Lucky was born blind, so he never saw the sky, nor knew the colours like orange or purple, nor the wilting look Ujay babes threw his way anytime he called out to a female voice passing by.
But Lucky, wasn’t moaning about his lack, he wanted to get all of what the world had to offer. Lucky was a fine ‘yellol in colour’ (Falz the bhad guy speak) and intelligent Igbo dude. You’d better be smart if you had to engage him in a conversation otherwise, he’d mess you up, which was probably why a lot of students thought he was arrogant.
I liked Lucky. He just didn’t let you dwell on his blindness, he hated being pitied. I recall one day, we were outside the school gate.

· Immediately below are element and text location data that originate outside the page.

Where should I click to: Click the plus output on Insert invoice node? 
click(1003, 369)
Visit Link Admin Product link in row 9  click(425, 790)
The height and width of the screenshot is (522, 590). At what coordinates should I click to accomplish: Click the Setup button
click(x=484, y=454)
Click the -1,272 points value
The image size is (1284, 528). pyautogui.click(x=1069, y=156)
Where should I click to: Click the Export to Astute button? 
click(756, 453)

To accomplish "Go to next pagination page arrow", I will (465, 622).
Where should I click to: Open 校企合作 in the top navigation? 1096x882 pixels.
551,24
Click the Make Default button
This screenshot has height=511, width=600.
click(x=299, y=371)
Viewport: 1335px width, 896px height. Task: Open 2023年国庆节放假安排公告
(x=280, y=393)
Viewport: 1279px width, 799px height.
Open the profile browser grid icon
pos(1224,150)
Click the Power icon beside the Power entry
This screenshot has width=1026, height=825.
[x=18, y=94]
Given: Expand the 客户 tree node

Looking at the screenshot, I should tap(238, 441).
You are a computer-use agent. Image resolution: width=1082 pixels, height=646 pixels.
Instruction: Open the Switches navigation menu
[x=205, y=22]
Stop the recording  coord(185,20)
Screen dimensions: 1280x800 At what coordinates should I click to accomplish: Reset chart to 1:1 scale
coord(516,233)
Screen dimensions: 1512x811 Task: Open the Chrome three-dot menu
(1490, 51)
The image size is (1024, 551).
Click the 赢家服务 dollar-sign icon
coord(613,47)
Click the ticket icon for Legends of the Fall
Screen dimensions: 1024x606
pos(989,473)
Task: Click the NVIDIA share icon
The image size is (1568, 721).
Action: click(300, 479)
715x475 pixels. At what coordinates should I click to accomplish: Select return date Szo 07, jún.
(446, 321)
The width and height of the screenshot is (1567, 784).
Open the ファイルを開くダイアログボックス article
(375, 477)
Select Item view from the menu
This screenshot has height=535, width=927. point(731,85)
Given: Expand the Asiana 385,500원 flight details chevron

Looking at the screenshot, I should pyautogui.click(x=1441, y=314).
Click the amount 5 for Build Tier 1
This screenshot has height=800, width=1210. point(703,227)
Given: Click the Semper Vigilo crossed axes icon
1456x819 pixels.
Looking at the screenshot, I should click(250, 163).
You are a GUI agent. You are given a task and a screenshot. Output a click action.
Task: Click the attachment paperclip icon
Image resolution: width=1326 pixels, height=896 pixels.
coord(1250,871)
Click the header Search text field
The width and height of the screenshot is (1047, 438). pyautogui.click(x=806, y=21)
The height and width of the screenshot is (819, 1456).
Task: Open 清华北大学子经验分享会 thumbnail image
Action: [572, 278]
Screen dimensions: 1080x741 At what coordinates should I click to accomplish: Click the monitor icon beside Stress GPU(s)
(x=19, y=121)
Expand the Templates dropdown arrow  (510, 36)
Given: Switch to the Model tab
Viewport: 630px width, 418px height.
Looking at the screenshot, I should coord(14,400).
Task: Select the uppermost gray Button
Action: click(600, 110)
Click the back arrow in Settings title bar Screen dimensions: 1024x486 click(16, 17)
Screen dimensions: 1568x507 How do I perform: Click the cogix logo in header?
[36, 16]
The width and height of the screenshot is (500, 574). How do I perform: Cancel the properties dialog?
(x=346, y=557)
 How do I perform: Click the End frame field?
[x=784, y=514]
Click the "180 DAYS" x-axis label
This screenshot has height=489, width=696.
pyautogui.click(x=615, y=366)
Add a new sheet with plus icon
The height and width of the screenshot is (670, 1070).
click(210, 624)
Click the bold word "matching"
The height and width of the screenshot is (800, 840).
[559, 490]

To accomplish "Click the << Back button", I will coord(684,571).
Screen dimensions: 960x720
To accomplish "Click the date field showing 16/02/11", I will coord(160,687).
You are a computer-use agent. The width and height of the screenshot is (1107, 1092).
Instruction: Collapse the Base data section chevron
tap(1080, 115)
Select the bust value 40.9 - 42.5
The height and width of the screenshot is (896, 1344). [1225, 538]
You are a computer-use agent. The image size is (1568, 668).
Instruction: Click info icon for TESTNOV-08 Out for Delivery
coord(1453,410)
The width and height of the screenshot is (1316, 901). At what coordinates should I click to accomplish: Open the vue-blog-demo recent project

After waiting in vain for the school bus to take us to the hostel, we decided to go by public transport; while I was arranging my blind friends in a proper row to catch the next bus, one silly bus driver almost ran us down.
I saw it from the corner of my eye and instinctively jumped off shrieking along with other students that saw the crazed driver; my friends, of course, didn’t see it, they just stood there, trusting me to tell them when to move!
Thankfully, my friends weren’t hurt, in fact, the bus swerved away just inches from Lucky; I almost died from shame afterward; but Lucky wouldn’t let me.
When I told him what had happened, he felt his way towards the bus and raged loudly, banging the side of the bus and demanding to know if the driver was blind!
‘No, sir’ The frightened driver responded, at this time, angry students had also surrounded the bus but Lucky’s voice was loudest
‘I am the one who is blind, why didn’t you see me standing!” He roared. I saw his flying fists looking to connect with the driver’s jaw. It didn’t, the driver was careful to move.
That day left me with an indelible impression, being blind can be frustrating.
We drifted apart after graduation; life has a way of defining one’s path. A few years back, I had reasons to remember my friends after watching my mother undergo eye surgery. I began to imagine what life would be, if one lost the gift of sight, the joy of seeing one’s child take the first steps, the exhilaration from viewing life in 3D, a smile in the crowd, the face of a long lost friend among strangers, the sky turning from bright to dark clouds, the lush open fields, the look of love in the eyes of one’s lover, the pride in the eyes of a father… the gift of sight is truly precious.
I wonder where my friends are today.